Activity:
Using the records below, copy exactly the part that opens with the line holding "Task: Click the Hòa column header" and closes with the line holding "The height and", minus the pictures.
[[ Available records open ]]
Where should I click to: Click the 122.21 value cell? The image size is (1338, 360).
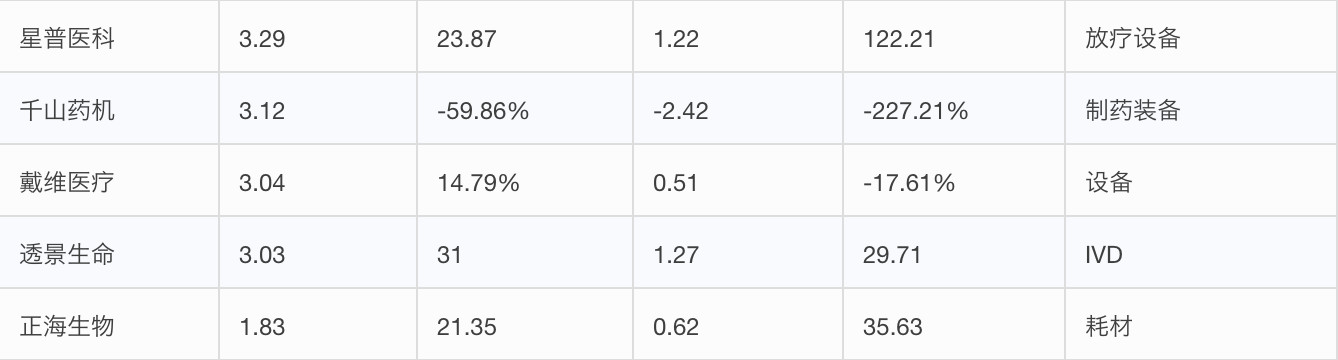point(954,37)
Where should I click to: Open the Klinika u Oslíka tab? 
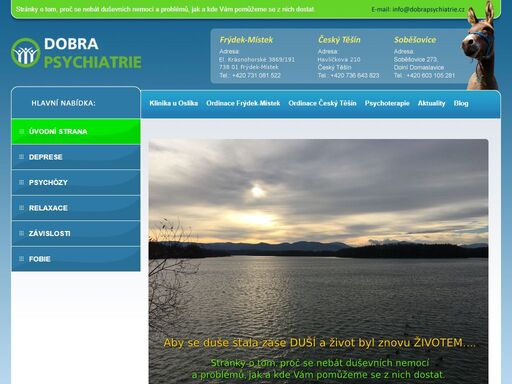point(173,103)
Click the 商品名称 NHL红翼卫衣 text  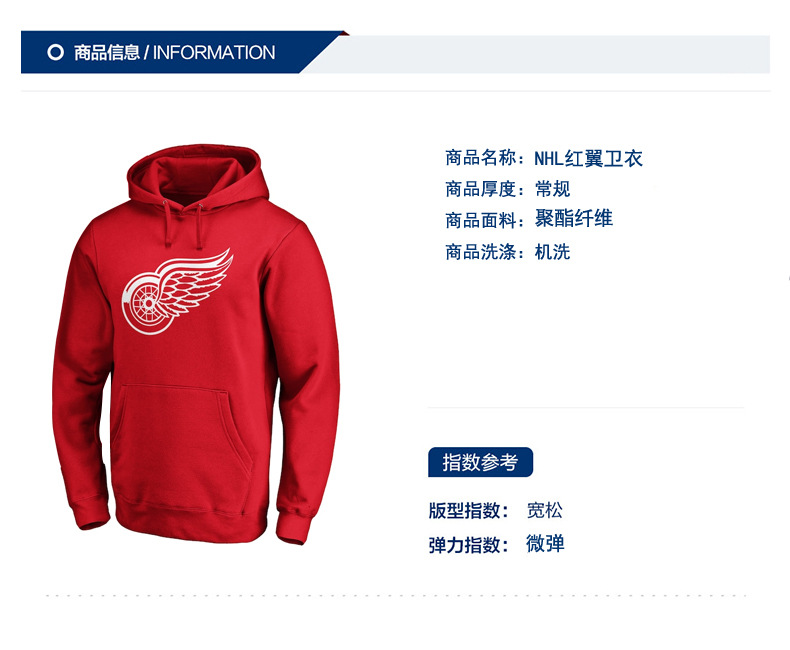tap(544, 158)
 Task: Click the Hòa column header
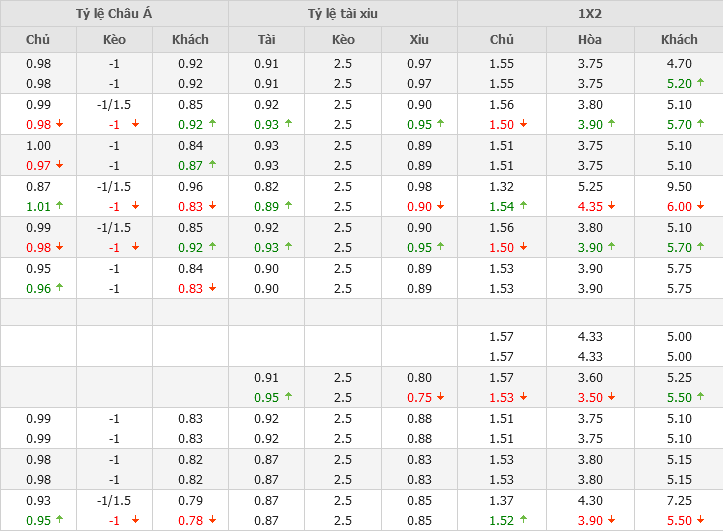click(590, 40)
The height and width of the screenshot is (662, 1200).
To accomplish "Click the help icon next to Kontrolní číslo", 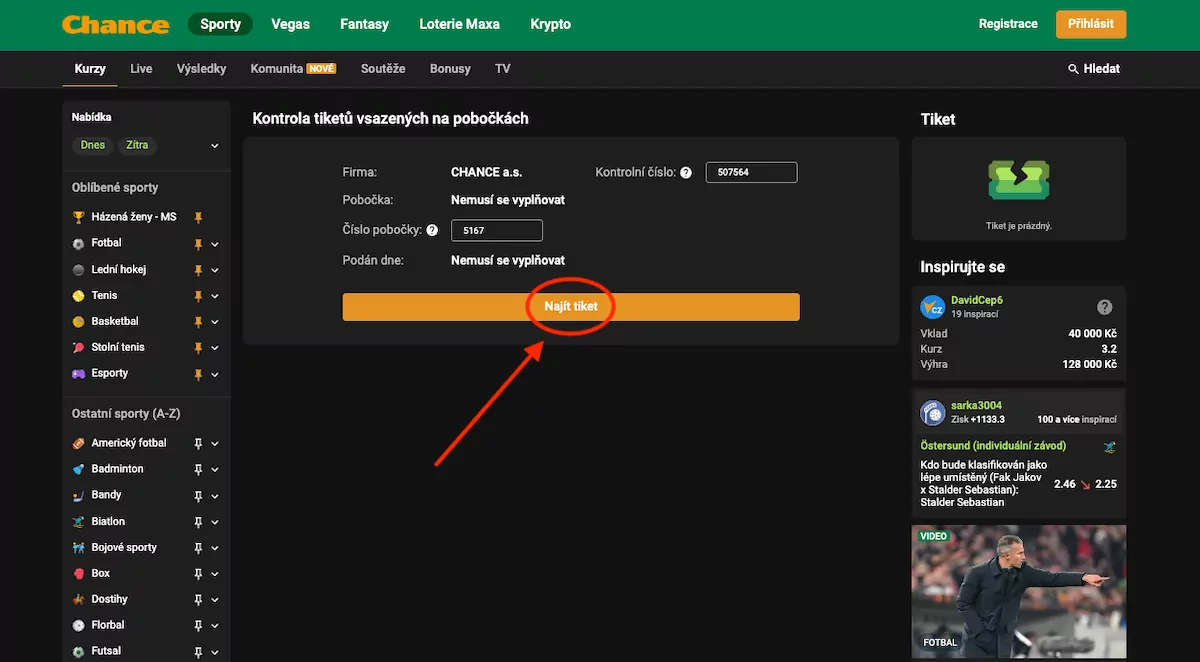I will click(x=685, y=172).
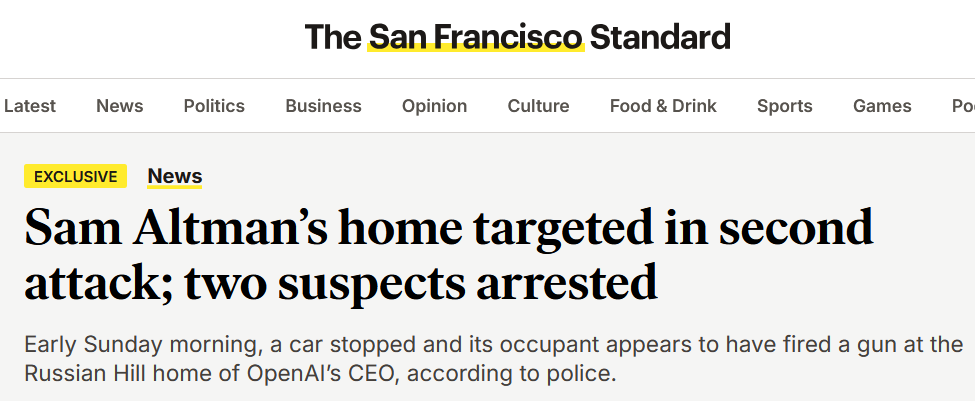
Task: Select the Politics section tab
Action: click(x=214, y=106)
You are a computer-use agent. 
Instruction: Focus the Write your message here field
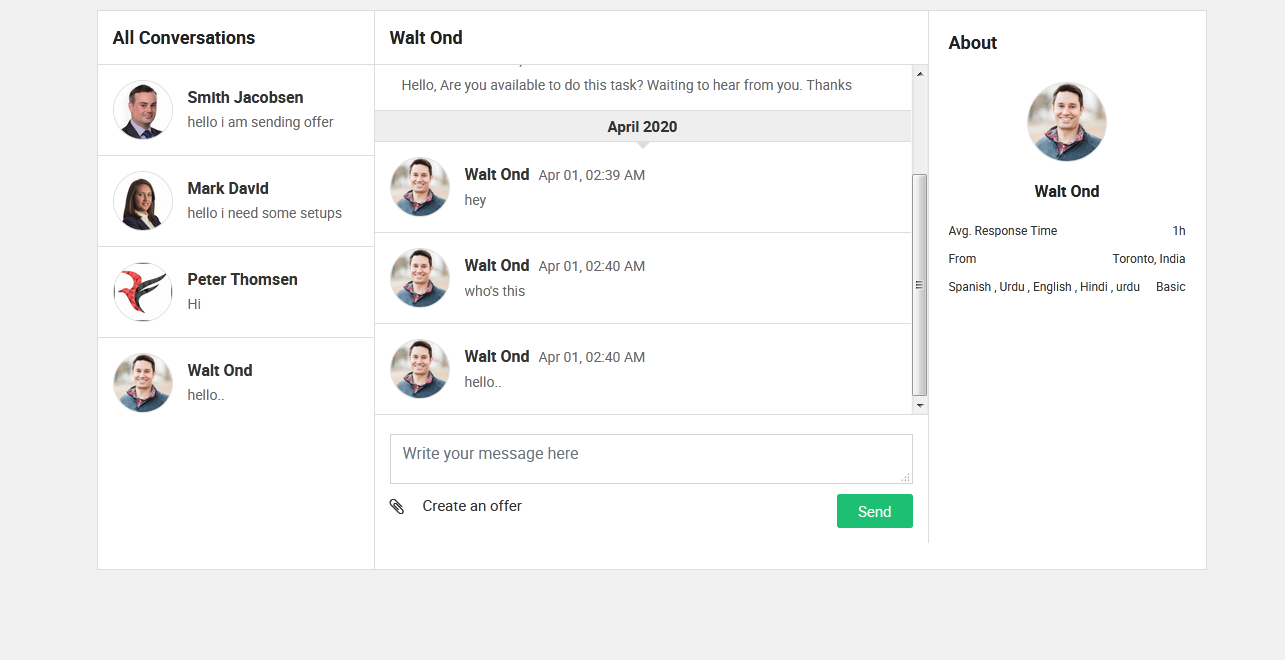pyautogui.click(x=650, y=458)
[[ Available records closed ]]
Reply:
 Task: Click the Hòa column header
click(590, 40)
The height and width of the screenshot is (662, 1200).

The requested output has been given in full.